Omphalotus flagelliformis

Scientific classification
- Domain: Eukaryota
- Kingdom: Fungi
- Division: Basidiomycota
- Class: Agaricomycetes
- Order: Agaricales
- Family: Omphalotaceae
- Genus: Omphalotus
- Species: O. flagelliformis
- Binomial name: Omphalotus flagelliformis Zhu L.Yang & B.Feng (2013)

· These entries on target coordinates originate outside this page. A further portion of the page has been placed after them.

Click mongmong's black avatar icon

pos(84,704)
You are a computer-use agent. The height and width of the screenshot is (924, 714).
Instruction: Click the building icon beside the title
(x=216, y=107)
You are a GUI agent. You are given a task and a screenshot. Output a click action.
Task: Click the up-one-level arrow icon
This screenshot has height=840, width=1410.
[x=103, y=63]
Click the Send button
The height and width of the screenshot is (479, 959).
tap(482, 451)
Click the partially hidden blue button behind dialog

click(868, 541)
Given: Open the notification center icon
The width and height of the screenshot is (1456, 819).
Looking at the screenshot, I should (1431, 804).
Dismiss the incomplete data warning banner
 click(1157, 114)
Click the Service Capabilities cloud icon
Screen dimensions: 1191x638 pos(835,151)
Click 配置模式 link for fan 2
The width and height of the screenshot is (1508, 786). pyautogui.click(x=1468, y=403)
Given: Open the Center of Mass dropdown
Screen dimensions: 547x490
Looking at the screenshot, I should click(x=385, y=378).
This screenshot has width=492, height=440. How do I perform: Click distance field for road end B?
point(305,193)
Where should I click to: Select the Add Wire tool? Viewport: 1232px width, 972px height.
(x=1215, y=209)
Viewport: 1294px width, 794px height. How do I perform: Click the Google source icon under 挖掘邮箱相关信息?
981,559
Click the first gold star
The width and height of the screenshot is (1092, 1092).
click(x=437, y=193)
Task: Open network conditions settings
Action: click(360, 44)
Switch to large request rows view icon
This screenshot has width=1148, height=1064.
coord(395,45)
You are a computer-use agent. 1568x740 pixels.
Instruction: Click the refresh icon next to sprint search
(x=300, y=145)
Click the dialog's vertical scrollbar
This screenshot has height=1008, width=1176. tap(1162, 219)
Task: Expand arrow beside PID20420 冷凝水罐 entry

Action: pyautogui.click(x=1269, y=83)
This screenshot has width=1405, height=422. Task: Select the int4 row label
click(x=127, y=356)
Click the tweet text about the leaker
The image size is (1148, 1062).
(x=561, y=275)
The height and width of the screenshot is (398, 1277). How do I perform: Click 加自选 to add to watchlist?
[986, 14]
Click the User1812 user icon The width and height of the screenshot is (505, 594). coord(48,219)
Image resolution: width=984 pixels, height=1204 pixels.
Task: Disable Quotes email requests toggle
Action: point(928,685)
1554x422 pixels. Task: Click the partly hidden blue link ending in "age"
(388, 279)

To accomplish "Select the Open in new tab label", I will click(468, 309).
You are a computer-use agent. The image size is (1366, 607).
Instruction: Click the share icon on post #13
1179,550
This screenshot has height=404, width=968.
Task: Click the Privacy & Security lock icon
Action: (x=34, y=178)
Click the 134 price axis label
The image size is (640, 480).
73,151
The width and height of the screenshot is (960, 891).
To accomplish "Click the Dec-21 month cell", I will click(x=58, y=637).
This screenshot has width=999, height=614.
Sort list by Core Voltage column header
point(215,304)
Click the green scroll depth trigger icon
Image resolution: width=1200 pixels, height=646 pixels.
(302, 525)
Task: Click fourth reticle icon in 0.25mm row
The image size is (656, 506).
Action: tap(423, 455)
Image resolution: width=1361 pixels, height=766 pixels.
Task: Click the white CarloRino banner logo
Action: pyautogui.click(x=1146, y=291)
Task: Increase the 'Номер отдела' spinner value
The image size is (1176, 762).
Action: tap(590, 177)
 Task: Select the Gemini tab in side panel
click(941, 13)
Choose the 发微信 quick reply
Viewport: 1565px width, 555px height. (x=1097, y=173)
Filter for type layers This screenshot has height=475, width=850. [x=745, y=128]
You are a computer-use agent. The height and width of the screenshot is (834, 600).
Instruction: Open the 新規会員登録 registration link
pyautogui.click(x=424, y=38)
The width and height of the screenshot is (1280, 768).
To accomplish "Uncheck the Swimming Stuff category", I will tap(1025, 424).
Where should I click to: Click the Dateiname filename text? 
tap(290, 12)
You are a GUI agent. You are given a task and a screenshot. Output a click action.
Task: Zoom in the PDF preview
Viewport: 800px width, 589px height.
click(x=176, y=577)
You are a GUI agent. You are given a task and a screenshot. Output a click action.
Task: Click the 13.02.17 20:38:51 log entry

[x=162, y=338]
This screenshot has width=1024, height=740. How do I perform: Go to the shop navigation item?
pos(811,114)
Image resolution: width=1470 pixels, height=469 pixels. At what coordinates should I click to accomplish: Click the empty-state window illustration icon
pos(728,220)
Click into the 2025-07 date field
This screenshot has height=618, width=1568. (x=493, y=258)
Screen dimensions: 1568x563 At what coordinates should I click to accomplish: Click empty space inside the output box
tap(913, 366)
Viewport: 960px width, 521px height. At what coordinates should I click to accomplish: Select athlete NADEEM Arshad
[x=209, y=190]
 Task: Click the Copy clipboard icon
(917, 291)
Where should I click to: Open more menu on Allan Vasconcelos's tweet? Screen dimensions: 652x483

= Omphalotus flagelliformis =

- Genus: Omphalotus
- Species: flagelliformis
- Authority: Zhu L.Yang & B.Feng (2013)

Species of fungus

Omphalotus flagelliformis is a bioluminescent fungus native to Yunnan Province in southwestern China. Fruitbodies are reddish-brown to brown, with convex, flattened, or funnel-shaped caps typically 4–8 cm in diameter. Described as new to science in 2013, the type collection was found the year previous in Kunming Botanical Garden at an elevation of 1980 m. It was fruiting in a cluster around the base of a tree identified as being in the family Fagaceae. Molecular analysis suggests that Omphalotus flagelliformis is closely related to O. illudens and O. mexicanus. The specific epithet flagelliformis refers to the "flagelliform" (long, slender, and flexible) appendages of the cheilocystidia.